The rot set in on 15 August 1971. That was the date on which the Nixon administration, reeling from the costs of the Vietnam war, unilaterally took the dollar 'off gold', ending fixed convertibility between the US currency and the precious metal. From that day to this, the currencies of the world have been backed by nothing more substantial than politicians' promises.

It was not always thus. Throughout history, man has used a variety of things as money, including cattle, shells, tobacco and cotton. But over time, precious metals won out over all their rivals on account of their scarcity, durability and beauty. Paper money itself is a comparatively recent phenomenon.

We use it today as a matter of course and convenience. But unbacked paper ('fiat') money is a distinctly modern experiment, and one that looks set to end in tears.

As the second protagonist in today 's Ponzi scheme, enter the banks. The modern banking system operates on what is called a fractional reserve basis: only a fraction of a bank's deposits are kept as liquid reserves.

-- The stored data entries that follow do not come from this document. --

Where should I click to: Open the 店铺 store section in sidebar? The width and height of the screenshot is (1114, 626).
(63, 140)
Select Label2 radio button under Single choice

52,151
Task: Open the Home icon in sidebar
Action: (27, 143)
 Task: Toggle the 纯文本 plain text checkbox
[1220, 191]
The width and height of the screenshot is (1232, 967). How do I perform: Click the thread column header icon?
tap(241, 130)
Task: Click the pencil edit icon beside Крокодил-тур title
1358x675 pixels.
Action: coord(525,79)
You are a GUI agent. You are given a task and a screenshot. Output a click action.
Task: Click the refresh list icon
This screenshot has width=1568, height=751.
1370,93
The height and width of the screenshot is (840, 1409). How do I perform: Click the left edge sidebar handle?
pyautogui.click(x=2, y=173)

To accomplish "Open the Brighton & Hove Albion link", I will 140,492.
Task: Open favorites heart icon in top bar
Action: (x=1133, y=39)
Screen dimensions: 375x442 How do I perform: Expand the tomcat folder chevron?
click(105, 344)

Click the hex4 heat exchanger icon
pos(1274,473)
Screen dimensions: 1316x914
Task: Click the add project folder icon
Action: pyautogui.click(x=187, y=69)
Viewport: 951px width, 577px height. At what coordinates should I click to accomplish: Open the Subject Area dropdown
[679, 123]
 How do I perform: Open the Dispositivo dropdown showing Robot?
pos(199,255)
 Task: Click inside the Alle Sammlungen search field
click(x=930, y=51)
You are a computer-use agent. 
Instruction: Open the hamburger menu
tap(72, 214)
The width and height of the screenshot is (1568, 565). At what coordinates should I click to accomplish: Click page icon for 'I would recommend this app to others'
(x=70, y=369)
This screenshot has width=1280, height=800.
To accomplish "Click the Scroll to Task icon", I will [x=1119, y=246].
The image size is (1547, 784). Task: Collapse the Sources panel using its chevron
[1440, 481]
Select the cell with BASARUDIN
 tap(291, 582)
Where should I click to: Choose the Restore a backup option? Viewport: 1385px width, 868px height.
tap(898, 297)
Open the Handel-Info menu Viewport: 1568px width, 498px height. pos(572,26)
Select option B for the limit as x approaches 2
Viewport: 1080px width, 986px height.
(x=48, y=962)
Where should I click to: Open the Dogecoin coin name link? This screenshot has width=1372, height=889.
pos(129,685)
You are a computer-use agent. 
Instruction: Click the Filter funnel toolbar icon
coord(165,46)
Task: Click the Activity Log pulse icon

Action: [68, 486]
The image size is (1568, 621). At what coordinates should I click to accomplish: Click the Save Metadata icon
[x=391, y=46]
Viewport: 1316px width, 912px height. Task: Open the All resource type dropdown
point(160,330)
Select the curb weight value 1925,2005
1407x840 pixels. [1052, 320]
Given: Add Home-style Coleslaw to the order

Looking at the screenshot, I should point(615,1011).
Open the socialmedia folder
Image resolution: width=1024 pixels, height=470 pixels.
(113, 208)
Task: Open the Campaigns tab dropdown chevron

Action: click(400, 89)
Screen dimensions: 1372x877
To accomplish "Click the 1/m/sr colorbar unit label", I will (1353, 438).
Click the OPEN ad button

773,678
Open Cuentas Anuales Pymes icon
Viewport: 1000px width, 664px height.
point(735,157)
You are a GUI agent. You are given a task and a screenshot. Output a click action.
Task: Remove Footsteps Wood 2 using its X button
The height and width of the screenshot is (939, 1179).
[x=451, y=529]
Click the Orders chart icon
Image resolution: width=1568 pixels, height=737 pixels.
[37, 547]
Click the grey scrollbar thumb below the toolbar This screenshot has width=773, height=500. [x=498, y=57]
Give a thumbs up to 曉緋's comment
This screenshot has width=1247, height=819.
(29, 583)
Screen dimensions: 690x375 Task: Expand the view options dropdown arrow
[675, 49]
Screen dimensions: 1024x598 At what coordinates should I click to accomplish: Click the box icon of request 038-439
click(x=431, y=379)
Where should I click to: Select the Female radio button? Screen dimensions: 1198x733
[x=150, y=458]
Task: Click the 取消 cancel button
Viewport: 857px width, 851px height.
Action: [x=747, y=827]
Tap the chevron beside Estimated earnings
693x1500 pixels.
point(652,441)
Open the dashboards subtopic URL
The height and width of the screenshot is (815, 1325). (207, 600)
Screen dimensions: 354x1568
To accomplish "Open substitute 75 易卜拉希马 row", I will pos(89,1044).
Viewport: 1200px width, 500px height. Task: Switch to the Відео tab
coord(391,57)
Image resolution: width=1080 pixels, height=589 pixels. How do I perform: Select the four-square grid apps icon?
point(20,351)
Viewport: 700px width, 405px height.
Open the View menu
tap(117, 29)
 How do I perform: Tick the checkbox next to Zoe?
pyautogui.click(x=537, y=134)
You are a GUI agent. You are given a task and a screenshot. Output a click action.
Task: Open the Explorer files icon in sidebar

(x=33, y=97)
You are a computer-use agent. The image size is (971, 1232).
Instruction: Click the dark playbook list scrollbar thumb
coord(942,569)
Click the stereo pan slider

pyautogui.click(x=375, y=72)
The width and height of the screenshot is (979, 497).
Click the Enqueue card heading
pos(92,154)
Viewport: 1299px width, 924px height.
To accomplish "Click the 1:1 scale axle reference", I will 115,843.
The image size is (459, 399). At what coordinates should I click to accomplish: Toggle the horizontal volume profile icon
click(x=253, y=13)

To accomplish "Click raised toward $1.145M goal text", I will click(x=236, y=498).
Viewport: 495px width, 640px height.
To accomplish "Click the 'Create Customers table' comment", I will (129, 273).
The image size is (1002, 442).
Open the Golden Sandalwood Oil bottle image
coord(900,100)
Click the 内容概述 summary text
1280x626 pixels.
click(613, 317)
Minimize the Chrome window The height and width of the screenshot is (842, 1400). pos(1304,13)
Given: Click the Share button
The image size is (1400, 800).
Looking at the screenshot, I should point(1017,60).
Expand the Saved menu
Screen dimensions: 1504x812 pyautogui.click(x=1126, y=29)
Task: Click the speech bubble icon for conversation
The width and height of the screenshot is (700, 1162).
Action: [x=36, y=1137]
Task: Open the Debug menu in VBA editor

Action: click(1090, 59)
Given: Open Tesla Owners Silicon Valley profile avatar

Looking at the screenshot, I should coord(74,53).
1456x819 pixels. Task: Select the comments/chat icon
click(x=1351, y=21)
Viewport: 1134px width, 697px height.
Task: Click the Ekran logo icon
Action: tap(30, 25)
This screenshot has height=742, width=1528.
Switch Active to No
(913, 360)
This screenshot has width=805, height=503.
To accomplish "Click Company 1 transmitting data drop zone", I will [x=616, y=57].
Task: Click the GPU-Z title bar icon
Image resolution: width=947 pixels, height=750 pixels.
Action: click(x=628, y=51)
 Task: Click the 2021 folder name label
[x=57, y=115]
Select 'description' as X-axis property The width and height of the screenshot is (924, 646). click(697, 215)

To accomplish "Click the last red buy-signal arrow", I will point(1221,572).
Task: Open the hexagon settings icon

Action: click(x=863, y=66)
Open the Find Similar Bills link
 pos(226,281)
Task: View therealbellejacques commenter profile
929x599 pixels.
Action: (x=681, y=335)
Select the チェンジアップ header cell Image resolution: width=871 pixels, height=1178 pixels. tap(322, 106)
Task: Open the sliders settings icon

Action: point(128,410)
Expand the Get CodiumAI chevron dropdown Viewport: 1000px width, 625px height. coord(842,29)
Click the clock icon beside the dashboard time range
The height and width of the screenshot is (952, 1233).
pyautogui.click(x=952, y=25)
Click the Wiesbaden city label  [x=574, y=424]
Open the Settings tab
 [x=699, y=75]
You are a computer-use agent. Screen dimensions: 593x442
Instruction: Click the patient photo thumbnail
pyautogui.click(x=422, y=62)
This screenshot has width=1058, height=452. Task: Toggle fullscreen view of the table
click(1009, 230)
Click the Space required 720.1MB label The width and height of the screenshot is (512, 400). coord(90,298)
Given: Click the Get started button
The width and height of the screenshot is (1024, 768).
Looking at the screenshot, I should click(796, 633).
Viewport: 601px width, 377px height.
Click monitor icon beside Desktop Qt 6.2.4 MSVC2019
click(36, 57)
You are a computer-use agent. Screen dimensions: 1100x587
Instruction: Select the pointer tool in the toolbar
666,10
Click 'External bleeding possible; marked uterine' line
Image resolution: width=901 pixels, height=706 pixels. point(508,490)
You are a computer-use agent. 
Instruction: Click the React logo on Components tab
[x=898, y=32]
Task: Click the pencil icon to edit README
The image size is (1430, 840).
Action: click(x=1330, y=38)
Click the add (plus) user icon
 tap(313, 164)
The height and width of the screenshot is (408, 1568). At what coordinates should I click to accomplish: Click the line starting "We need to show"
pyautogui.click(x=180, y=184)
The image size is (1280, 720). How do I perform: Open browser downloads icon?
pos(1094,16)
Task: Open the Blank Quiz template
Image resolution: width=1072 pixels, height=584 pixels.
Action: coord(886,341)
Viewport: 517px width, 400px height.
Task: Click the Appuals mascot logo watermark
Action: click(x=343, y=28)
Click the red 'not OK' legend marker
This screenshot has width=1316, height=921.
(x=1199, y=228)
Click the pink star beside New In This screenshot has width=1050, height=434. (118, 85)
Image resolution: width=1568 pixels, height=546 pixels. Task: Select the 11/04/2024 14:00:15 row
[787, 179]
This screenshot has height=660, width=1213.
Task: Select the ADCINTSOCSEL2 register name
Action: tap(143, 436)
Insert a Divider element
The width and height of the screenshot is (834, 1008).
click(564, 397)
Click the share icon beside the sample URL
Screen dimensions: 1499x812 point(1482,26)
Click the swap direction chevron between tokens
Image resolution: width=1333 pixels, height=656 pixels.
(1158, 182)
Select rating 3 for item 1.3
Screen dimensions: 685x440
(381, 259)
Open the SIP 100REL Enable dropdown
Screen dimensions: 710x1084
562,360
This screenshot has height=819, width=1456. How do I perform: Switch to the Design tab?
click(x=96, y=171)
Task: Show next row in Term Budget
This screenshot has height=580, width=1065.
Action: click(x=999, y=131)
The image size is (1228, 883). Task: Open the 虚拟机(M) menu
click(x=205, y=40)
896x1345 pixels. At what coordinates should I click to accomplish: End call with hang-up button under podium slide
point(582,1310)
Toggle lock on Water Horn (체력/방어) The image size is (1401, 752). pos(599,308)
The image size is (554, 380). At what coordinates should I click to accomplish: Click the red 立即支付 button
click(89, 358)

The rest are lent out, re-deposited, and relent elsewhere. This mechanism normally works tolerably well, though in the event of a systemic loss of confidence, it has the unfortunate side-effect of bank runs, as the example of Northern Rock testifies.

There is one huge side -effect of fiat money and fractional reserve banking, however: inflation. Monetary purists point out that inflation is not just defined as a rise in the prices of goods and services; rather, it is the rise in the money supply that tends to ignite the rising prices. To generate inflation, in other words, merely let politicians and central bankers print money and let their banker friends create more. Paper money in conjunction with fractional reserve banking is inherently inflationary. Former US Fed chairman Alan Greenspan admitted as much in 2005: 'We can guarantee cash benefits as far out and at whatever size you like, but we cannot guarantee their purchasing power.' In other words, central bankers can print as much money as you want - just don't expect it to be worth anything.

In The Ethics of Money Production , Professor Jorg Guido Hulsmann argues that our monetary institutions 'allow an alliance of politicians and bankers to enrich themselves at the expense of all other strata of society'. …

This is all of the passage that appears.